To be done:
Output every entry below exactly as it appears, leaving out the pictures.

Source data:
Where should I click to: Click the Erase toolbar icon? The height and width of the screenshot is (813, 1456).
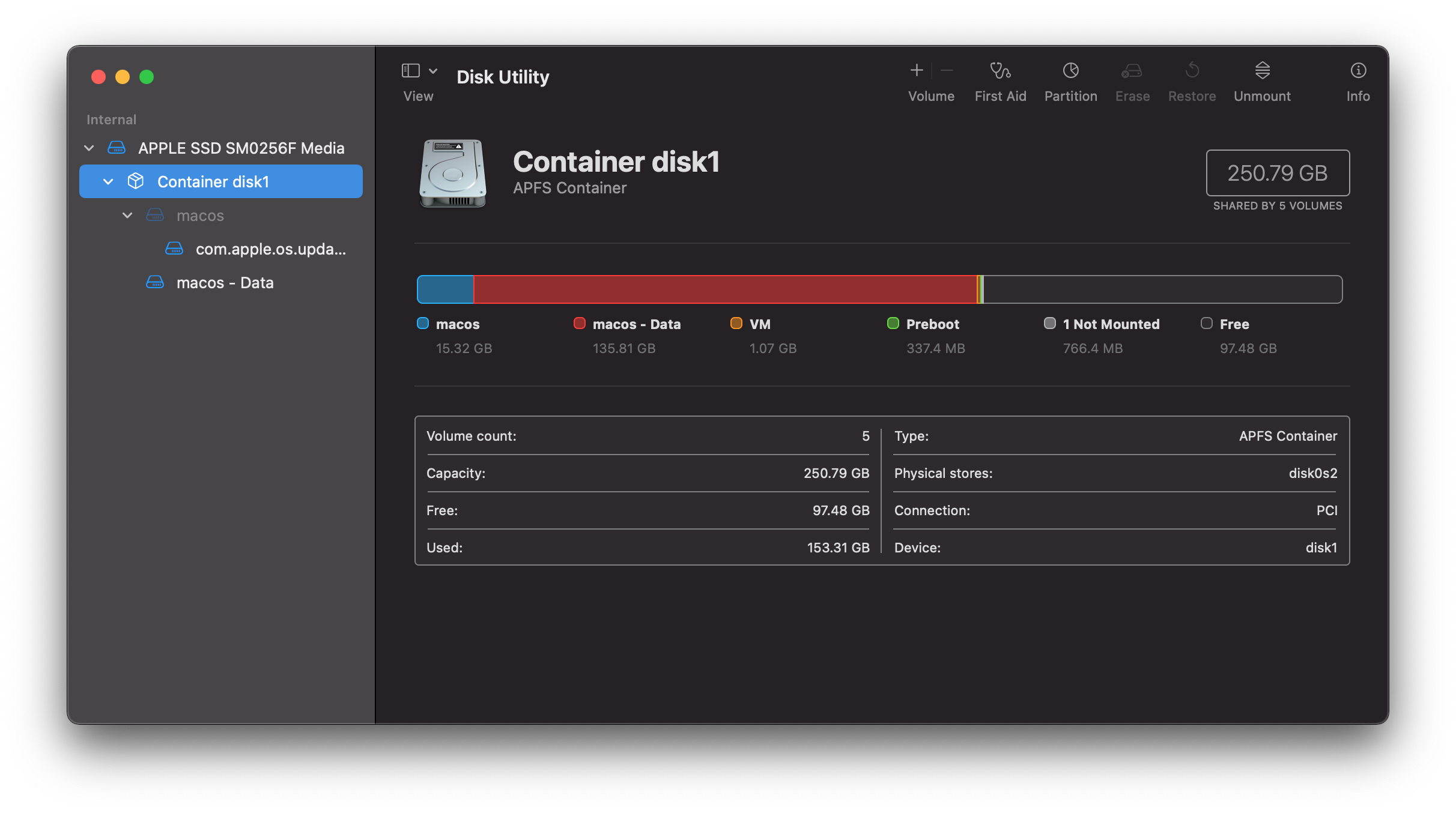pyautogui.click(x=1132, y=71)
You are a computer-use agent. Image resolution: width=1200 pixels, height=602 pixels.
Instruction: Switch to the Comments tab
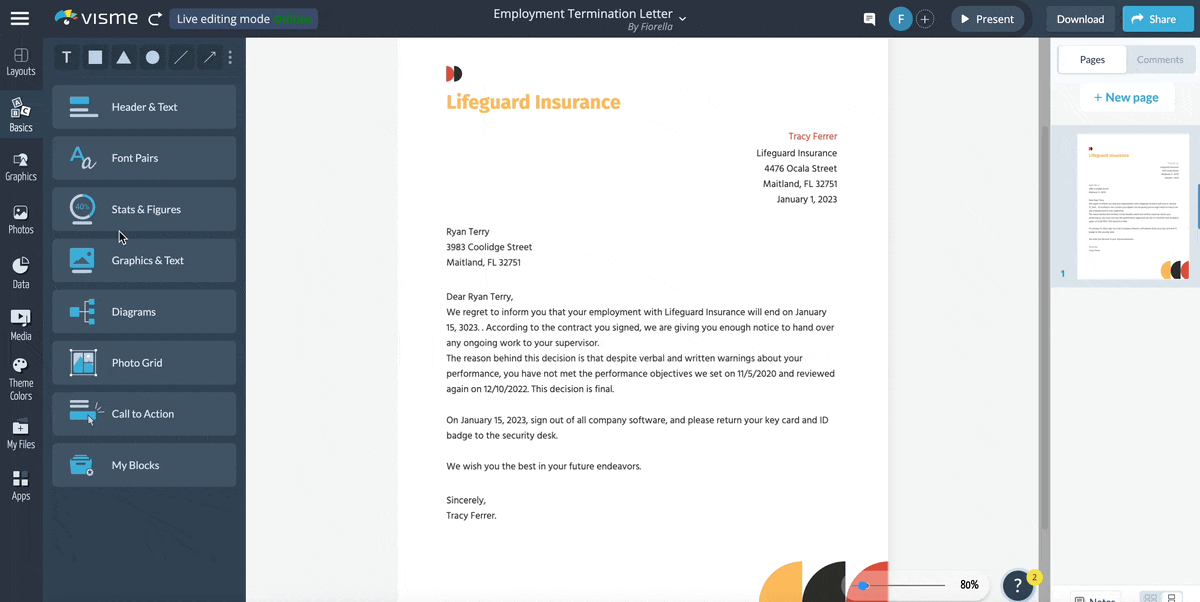1160,59
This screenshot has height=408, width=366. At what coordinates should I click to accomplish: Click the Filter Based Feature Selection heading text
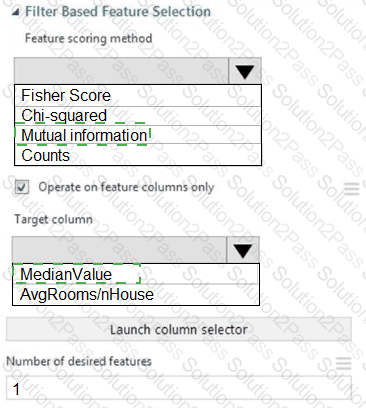[x=118, y=12]
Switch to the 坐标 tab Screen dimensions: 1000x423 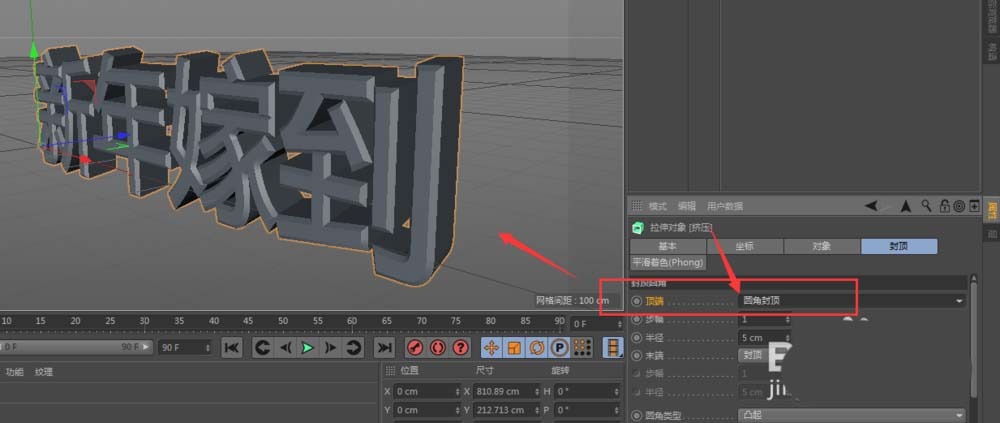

Finished answer:
Where should I click to: Click the Erase toolbar icon? The height and width of the screenshot is (813, 1456).
pyautogui.click(x=1132, y=71)
You are a computer-use agent. Image resolution: width=1200 pixels, height=602 pixels.
Instruction: Switch to the Comments tab
1160,59
This screenshot has height=408, width=366. At what coordinates should I click to accomplish: Click the Filter Based Feature Selection heading text
[x=118, y=12]
Switch to the 坐标 tab Screen dimensions: 1000x423 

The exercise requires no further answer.